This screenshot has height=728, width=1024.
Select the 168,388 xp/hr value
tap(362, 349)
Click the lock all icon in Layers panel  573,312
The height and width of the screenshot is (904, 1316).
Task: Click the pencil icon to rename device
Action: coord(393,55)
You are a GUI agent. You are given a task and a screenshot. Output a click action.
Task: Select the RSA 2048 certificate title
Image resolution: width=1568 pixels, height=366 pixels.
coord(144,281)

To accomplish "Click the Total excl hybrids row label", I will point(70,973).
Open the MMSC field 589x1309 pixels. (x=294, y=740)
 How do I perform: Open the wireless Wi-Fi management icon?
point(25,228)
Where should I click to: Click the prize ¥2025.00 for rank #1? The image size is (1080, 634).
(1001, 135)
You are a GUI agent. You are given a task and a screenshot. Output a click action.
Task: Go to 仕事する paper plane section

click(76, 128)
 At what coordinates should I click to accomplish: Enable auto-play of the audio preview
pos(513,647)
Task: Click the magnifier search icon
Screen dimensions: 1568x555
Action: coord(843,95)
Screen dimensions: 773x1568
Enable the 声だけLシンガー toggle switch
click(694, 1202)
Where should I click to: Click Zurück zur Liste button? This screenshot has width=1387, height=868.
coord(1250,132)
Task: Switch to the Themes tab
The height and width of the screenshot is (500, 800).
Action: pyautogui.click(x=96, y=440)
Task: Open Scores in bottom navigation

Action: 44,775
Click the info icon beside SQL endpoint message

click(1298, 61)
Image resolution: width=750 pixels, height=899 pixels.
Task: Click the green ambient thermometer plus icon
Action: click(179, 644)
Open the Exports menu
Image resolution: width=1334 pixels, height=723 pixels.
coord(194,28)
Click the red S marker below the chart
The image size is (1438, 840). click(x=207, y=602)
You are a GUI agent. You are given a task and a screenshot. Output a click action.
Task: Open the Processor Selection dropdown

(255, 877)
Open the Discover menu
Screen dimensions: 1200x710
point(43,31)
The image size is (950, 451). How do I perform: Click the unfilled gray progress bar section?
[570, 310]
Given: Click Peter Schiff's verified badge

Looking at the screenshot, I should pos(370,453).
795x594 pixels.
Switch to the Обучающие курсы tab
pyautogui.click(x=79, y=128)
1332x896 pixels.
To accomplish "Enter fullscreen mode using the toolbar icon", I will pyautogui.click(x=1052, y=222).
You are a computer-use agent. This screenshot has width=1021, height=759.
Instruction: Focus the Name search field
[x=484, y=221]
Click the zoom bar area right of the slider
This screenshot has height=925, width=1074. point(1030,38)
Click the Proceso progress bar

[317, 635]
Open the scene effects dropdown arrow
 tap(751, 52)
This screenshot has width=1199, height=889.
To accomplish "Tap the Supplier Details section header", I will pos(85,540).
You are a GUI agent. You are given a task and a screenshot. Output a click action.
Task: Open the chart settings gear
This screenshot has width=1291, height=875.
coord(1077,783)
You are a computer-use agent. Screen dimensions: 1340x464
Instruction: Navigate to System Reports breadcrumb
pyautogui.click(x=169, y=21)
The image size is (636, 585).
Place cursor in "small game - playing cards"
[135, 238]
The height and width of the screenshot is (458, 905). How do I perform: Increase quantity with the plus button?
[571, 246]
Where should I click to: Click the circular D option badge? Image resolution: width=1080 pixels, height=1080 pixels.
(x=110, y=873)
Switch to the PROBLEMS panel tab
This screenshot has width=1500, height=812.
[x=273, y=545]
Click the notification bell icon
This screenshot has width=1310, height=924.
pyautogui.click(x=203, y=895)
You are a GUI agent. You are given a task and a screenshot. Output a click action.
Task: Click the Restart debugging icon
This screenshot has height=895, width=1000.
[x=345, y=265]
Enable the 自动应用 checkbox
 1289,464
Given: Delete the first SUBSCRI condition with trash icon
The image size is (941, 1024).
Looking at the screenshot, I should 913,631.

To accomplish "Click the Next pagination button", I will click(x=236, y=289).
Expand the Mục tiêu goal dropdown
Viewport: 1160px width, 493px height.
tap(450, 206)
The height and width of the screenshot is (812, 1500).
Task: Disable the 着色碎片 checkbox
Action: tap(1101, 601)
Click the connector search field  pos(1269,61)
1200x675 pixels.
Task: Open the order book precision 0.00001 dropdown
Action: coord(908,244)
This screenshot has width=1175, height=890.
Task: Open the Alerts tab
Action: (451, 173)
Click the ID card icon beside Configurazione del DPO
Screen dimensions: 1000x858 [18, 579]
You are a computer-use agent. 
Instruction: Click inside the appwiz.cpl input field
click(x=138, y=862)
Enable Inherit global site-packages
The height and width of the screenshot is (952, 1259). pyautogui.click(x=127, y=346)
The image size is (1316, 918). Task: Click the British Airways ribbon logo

· · · · · · ·

> WHAT THE TASK ASKS
If a line in the listing contains the string "computer", copy it.

> WRITTEN SOLUTION
You are a computer-use agent. This screenshot has width=1021, height=759.
You are a computer-use agent. Screen dimensions: 1340x464
You are a computer-use agent. 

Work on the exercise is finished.